Physis'ten Natura'ya İlk Çağ'da Doğa, Abrim Gürgen, Editör, Doğu Kütüphanesi, İstanbul, ss.483-506, 2021
Düşünen varlıklar olarak ilk varoluşumuzdan beri çevremizde gördüklerimizi,
olup bitenleri, doğayı anlamaya, anlamlandırmaya çalışmışız.

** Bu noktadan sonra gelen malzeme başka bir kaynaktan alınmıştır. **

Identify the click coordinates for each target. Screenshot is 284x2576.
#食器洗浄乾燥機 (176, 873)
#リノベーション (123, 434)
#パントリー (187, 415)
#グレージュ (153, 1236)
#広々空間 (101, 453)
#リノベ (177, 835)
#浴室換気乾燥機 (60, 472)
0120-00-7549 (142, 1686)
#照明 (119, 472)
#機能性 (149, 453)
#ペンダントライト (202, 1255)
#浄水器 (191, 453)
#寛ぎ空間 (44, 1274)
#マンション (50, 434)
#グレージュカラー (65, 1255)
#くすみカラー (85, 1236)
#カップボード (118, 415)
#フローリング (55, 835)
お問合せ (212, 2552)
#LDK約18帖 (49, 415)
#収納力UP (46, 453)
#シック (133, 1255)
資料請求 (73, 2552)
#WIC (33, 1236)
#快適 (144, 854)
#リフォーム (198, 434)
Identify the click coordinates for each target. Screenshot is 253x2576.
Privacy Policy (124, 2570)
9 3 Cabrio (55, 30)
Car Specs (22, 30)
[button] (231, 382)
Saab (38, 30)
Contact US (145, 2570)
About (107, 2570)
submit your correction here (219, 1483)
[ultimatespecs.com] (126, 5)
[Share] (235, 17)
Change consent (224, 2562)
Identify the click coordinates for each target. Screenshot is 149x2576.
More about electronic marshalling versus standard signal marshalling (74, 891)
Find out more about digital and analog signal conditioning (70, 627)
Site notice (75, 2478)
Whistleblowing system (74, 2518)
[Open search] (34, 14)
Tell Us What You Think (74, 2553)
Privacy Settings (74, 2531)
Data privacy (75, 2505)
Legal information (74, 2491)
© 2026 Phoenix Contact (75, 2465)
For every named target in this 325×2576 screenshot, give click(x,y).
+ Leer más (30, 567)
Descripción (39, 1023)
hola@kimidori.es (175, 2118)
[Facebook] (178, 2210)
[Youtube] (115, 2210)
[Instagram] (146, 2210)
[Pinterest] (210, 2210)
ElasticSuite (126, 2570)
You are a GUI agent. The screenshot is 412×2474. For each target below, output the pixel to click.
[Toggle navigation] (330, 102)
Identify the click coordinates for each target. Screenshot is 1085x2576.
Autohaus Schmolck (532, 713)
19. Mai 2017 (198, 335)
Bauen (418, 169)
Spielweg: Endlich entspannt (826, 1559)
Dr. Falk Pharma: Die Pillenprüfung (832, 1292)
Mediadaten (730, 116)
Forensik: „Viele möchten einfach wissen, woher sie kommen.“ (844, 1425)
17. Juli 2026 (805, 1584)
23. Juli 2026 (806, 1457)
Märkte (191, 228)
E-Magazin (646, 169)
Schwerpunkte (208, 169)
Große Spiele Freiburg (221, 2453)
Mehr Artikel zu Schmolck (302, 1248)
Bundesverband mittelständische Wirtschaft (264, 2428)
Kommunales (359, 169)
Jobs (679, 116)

Bu süreç bizi hem doğayı hem de doğaya dışarıdan bakan ama
aynı zamanda da doğanın içinde olan kendimizi sorgulamaya, tanımaya
götürmüştür. Doğayı sorgulamak, araştırmak, tanımak uğraşımız
bitmiş değil, hiçbir zaman da bitmeyecek. Dünyamızın yaşadığı
son salgın olayı, iklim krizi doğayı anlamak, anlamlandırmak, canlı
kalabilmek, iyi ve mutlu yaşayabilmek için, sonuçsuzca ona hükmetmeye
çalışma çabalarımızın yine somut bir örneği olarak karşımızda
durmaktadır. Son zamanlarda dünya yüzünde yaşananlar bizleri doğa
üzerine yeniden düşünmeye sevk ediyor. Çağlar boyunca geliştirdiğimiz
ve geliştirmekte olduğumuz teknolojiyle ona bütünüyle hükmedemeyeceğimize
göre, doğa ile ilişkimizi yeniden gözden geçirmenin zamanı
geldi de geçiyor bile. İşte tam da bu durumda Stoa Felsefe okulunun
mutlu olmak için, bilgi sahibi insanın, dolayısıyla erdemli insanın
doğaya uygun yaşama ilkesi akla gelmektedir. Stoa felsefesinde doğa
nasıl tanımlanır? Doğaya uygun yaşamak ne anlama gelmektedir? Bu
yazının amacı, Antikçağın Stoa Felsefe okulunun bu en temel ilkesini,
öğretinin takipçilerinden, Romalı Lucius Annaeus Seneca’nın felsefi
yazılarını esas alarak irdelemektir.